#### [PROBLEM DETAILS]
For the entries below, repeat exactly each line starting with the one that contains "969x384 pixels." and going on through the one that contains "Expand the Adoption rates bullet item", and no others.

#### [SUPPLIED INFORMATION]
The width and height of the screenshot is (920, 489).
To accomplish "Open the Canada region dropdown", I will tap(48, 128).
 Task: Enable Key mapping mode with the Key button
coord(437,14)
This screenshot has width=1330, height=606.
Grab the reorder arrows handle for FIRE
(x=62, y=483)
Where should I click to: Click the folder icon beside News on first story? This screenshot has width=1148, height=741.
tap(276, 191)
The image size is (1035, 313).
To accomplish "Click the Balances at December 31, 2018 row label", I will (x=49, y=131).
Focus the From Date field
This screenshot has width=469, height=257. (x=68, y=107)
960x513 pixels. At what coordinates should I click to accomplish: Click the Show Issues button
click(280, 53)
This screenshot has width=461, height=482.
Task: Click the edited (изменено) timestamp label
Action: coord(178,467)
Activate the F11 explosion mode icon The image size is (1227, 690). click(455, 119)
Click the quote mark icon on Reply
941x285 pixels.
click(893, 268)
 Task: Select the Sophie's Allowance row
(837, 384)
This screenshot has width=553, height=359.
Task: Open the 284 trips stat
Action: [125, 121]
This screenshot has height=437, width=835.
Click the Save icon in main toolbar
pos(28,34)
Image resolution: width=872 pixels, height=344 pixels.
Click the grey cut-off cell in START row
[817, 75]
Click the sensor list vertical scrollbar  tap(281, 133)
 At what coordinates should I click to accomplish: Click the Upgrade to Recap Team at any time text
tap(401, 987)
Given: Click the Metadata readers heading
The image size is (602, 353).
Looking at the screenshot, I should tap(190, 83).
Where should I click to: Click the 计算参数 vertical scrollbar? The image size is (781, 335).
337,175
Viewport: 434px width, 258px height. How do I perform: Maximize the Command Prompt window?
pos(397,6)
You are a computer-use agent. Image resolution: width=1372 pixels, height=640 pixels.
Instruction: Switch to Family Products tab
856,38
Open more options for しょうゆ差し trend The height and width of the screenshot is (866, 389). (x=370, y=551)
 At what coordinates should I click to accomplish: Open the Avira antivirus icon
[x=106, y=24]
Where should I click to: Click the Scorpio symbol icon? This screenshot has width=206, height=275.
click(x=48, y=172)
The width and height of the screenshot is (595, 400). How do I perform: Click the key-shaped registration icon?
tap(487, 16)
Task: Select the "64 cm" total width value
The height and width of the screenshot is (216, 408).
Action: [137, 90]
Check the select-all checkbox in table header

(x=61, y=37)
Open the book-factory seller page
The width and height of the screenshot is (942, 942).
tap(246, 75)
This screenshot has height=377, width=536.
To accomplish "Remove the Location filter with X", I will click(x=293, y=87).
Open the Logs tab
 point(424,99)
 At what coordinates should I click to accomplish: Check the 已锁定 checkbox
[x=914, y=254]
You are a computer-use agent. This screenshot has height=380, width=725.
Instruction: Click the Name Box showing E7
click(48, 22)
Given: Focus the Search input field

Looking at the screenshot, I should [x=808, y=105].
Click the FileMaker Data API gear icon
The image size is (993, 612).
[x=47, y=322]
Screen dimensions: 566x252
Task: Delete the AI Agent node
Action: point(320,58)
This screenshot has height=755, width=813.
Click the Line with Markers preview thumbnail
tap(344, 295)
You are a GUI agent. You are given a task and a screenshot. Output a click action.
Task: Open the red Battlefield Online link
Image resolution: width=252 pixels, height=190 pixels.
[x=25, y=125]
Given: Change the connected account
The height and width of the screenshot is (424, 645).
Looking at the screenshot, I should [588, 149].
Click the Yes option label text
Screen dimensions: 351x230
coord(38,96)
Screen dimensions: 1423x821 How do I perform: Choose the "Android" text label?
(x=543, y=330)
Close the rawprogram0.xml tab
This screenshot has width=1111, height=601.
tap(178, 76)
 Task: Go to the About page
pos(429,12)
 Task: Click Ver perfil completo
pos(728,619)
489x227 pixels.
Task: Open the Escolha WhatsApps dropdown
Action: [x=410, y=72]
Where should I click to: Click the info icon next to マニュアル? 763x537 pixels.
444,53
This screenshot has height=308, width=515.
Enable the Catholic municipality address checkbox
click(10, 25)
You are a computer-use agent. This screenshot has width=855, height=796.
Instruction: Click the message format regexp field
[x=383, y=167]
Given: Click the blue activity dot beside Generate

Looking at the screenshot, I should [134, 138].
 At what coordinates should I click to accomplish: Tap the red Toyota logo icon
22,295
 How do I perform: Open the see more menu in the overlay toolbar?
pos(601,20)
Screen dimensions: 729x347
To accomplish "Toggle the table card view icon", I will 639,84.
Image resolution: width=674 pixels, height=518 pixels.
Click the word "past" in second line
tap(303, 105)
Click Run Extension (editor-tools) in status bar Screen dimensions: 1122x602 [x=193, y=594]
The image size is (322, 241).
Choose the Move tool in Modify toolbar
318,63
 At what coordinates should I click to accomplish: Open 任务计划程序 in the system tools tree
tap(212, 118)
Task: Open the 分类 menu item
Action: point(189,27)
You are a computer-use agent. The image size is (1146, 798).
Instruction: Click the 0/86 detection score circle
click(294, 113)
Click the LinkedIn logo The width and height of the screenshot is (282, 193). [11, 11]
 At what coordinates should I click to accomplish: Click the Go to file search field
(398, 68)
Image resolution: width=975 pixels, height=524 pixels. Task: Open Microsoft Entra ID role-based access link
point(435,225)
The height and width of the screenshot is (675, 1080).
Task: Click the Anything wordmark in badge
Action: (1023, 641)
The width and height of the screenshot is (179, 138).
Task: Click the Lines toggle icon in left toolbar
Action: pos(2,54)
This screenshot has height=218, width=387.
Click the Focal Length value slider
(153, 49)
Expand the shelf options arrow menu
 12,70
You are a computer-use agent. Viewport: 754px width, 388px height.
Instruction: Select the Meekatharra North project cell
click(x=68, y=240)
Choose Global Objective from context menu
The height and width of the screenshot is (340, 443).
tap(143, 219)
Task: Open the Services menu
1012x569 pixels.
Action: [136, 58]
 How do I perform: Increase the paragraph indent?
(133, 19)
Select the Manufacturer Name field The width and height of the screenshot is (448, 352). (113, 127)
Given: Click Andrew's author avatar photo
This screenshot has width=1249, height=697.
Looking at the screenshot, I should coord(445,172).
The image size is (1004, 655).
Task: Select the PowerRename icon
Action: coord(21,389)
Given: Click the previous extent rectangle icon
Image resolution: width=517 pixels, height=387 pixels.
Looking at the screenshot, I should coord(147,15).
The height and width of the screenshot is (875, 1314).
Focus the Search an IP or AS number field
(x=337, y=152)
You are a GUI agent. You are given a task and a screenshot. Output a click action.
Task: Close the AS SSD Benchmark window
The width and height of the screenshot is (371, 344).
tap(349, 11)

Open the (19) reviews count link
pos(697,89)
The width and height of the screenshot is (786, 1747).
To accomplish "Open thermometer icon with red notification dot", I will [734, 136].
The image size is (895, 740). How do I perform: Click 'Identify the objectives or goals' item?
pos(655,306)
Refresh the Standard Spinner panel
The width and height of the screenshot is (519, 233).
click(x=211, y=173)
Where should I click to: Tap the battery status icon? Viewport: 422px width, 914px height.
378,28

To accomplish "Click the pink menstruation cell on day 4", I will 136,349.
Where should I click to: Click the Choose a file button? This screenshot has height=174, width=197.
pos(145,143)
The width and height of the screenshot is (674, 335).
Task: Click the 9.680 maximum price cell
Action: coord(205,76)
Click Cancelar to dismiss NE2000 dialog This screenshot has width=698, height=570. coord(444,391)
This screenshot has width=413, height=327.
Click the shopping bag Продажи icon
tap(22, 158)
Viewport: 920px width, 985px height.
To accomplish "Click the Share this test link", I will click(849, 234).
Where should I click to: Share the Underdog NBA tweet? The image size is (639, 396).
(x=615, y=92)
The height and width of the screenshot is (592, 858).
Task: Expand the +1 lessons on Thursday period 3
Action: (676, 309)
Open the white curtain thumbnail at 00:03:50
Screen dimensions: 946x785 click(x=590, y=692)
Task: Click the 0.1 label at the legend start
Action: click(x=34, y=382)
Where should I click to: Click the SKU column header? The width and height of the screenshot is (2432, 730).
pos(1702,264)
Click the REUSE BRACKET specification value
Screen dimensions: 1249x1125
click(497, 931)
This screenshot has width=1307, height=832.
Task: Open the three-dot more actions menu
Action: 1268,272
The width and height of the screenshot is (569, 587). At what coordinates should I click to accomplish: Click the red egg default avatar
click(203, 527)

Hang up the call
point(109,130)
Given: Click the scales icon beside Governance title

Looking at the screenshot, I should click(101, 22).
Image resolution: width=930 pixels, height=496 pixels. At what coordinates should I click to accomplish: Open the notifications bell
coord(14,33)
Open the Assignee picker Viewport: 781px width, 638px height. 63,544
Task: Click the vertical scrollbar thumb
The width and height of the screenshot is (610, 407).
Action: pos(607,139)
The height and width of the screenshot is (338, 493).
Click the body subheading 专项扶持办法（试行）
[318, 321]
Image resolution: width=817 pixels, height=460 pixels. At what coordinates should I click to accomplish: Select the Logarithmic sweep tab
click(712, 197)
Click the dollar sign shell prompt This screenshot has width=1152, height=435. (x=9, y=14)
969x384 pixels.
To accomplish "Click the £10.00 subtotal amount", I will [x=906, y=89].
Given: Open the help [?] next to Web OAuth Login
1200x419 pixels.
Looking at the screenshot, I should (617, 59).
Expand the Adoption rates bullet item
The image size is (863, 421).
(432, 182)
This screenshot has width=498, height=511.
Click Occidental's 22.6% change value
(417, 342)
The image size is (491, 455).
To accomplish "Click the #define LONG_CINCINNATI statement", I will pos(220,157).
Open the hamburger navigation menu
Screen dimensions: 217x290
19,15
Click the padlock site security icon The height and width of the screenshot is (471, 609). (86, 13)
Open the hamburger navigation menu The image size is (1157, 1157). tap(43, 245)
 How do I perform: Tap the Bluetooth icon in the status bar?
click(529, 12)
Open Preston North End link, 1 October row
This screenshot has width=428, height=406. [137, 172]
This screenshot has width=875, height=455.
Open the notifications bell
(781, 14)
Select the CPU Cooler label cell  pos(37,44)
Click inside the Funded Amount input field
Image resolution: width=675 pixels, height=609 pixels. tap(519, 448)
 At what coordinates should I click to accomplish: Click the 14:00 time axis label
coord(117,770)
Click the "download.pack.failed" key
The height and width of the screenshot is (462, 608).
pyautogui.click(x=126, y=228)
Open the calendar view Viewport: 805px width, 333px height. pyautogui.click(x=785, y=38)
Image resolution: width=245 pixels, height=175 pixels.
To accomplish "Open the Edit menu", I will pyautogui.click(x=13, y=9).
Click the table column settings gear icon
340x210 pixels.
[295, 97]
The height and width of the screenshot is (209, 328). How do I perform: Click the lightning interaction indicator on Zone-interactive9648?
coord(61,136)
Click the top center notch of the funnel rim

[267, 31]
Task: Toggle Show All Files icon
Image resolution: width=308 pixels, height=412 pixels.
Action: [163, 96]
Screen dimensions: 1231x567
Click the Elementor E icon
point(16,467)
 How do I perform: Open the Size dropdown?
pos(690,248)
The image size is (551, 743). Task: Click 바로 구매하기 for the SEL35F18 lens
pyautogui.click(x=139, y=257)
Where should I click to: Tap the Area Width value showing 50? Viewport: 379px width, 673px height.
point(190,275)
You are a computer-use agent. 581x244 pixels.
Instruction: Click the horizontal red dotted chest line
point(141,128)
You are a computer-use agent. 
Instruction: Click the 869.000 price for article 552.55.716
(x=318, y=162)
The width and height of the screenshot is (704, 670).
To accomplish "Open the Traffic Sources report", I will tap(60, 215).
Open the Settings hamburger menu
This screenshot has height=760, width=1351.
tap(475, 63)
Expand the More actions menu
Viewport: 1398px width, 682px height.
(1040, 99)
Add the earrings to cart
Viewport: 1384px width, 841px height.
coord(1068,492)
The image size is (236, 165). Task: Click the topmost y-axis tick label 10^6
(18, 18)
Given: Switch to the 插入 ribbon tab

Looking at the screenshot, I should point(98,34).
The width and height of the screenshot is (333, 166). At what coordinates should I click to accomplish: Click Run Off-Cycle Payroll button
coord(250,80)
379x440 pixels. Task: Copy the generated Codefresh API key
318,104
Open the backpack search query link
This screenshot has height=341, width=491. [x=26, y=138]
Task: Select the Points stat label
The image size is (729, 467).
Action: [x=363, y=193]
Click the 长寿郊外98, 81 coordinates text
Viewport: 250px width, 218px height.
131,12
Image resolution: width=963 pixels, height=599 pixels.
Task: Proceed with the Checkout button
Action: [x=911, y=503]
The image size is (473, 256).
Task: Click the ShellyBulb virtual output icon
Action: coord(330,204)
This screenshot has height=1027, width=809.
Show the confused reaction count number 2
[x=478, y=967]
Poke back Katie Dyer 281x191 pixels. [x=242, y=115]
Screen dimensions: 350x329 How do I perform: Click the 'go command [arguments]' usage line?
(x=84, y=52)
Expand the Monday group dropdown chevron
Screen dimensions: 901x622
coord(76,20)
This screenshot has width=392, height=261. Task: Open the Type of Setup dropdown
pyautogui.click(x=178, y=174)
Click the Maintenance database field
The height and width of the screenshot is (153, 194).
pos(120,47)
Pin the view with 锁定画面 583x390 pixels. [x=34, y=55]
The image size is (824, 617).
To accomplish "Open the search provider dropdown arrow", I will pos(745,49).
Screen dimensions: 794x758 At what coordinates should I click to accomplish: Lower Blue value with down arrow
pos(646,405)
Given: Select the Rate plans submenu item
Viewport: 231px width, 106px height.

#### [ANSWER SPACE]
969x384 pixels.
To accomplish "Click the £10.00 subtotal amount", I will [x=906, y=89].
Given: Open the help [?] next to Web OAuth Login
1200x419 pixels.
Looking at the screenshot, I should (617, 59).
Expand the Adoption rates bullet item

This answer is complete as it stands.